TASK ITEM
Look through the entries for the string "agent" and copy every line where it shows up.

DATA LISTING
BEGIN

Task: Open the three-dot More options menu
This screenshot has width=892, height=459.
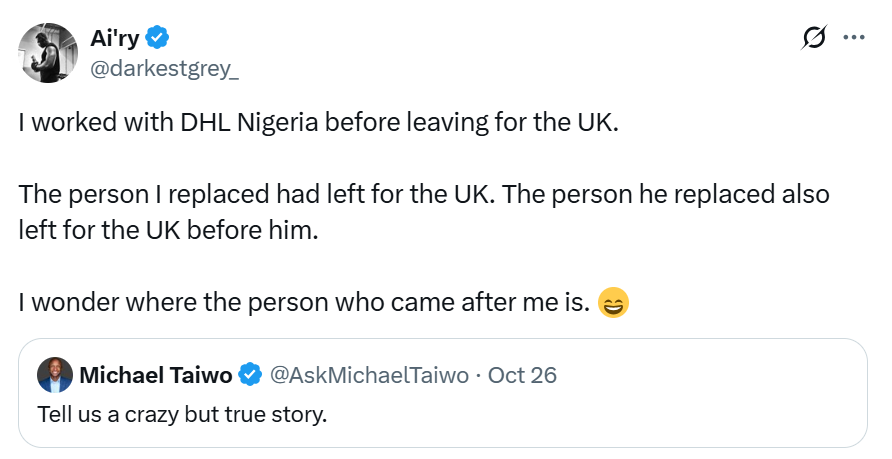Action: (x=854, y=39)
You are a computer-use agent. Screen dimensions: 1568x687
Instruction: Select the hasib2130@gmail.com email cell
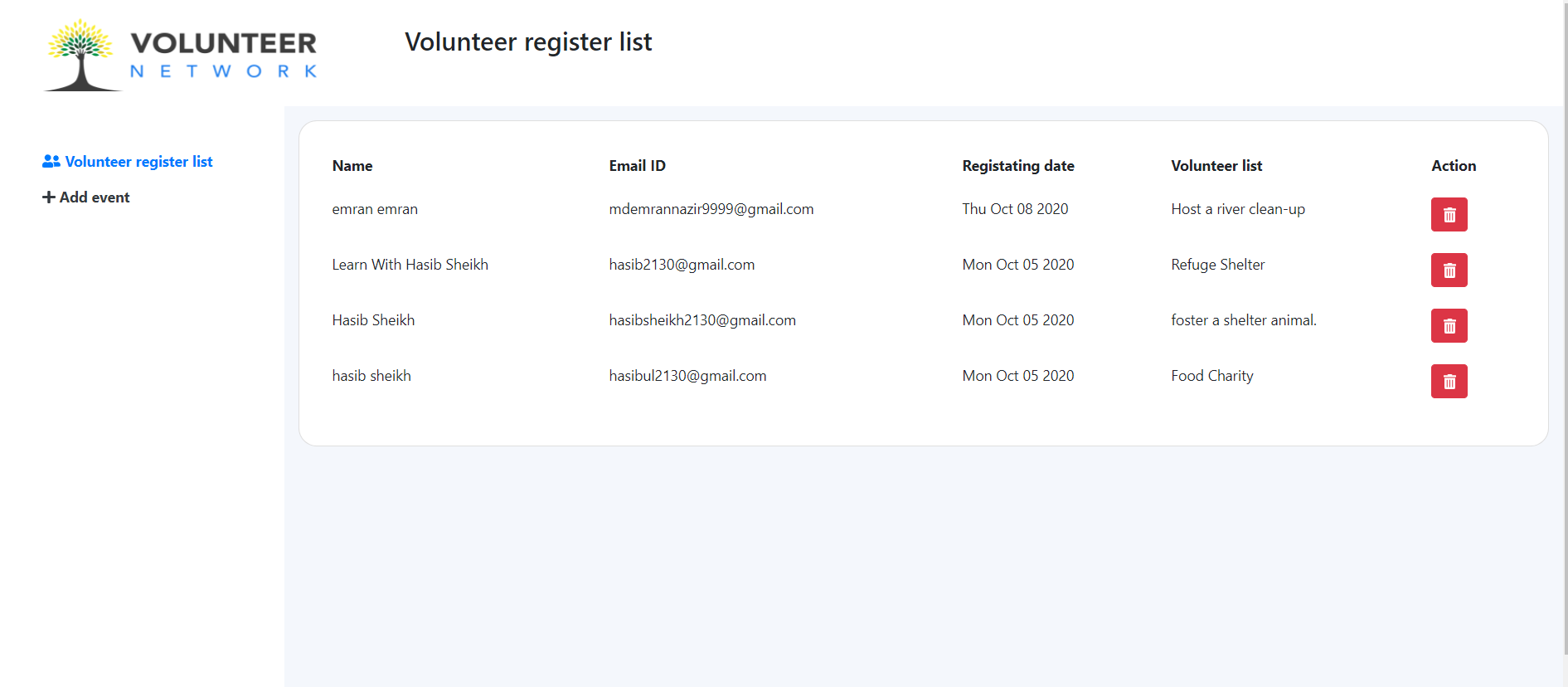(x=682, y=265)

END
BEGIN

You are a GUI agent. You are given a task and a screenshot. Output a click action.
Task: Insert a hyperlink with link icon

END
BEGIN

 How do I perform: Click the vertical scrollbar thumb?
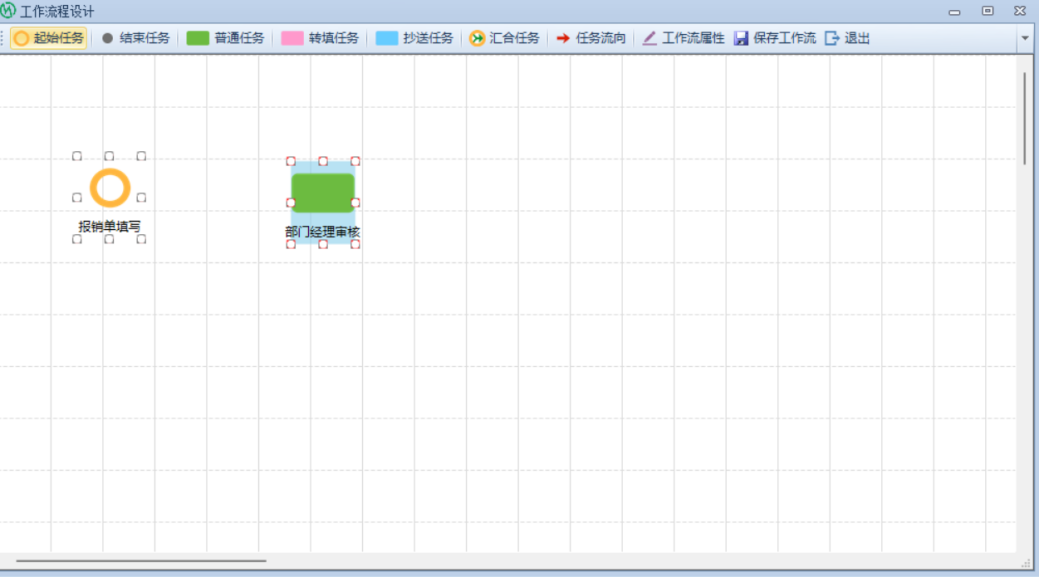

END

WORKED SOLUTION
You are a computer-use agent. Screen dimensions: 1568x687
You are a GUI agent. You are given a task and a screenshot. Output a click action.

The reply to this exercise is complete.